[Start]
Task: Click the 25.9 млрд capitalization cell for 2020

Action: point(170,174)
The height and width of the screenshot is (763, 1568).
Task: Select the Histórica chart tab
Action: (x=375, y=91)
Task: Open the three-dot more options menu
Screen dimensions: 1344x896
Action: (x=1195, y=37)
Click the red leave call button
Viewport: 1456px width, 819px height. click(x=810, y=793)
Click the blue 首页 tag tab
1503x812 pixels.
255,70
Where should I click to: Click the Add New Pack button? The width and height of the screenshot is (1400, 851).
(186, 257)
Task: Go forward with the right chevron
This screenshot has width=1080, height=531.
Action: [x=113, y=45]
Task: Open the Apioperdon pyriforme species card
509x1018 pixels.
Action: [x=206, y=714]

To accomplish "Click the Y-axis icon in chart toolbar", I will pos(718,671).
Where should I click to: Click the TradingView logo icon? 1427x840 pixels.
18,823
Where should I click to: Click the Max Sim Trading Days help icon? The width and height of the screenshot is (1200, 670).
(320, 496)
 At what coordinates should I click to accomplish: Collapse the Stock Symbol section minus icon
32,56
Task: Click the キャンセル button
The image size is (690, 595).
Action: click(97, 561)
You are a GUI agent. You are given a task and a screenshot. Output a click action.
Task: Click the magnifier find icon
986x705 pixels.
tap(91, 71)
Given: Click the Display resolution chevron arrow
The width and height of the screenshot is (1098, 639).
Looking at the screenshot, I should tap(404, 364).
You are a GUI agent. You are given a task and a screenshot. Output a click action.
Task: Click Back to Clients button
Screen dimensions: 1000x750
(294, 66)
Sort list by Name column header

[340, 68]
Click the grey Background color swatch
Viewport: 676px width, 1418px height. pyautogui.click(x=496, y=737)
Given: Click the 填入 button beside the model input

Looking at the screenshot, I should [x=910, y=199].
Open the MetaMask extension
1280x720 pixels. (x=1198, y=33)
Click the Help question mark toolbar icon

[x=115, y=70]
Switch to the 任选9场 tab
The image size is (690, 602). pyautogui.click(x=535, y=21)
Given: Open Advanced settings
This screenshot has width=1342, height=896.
[End]
Give back the rows from the line holding "Task: Click the キャンセル button" through the end of the rows, both ends included, with "GUI agent" renamed to "interface agent" and nothing else changed.

Task: Click the キャンセル button
The image size is (690, 595).
Action: click(97, 561)
You are a interface agent. You are given a task and a screenshot. Output a click action.
Task: Click the magnifier find icon
986x705 pixels.
tap(91, 71)
Given: Click the Display resolution chevron arrow
The width and height of the screenshot is (1098, 639).
Looking at the screenshot, I should tap(404, 364).
You are a interface agent. You are given a task and a screenshot. Output a click action.
Task: Click Back to Clients button
Screen dimensions: 1000x750
(294, 66)
Sort list by Name column header

[340, 68]
Click the grey Background color swatch
Viewport: 676px width, 1418px height. pyautogui.click(x=496, y=737)
Given: Click the 填入 button beside the model input

Looking at the screenshot, I should [x=910, y=199].
Open the MetaMask extension
1280x720 pixels. (x=1198, y=33)
Click the Help question mark toolbar icon

[x=115, y=70]
Switch to the 任选9场 tab
The image size is (690, 602). pyautogui.click(x=535, y=21)
Given: Open Advanced settings
This screenshot has width=1342, height=896.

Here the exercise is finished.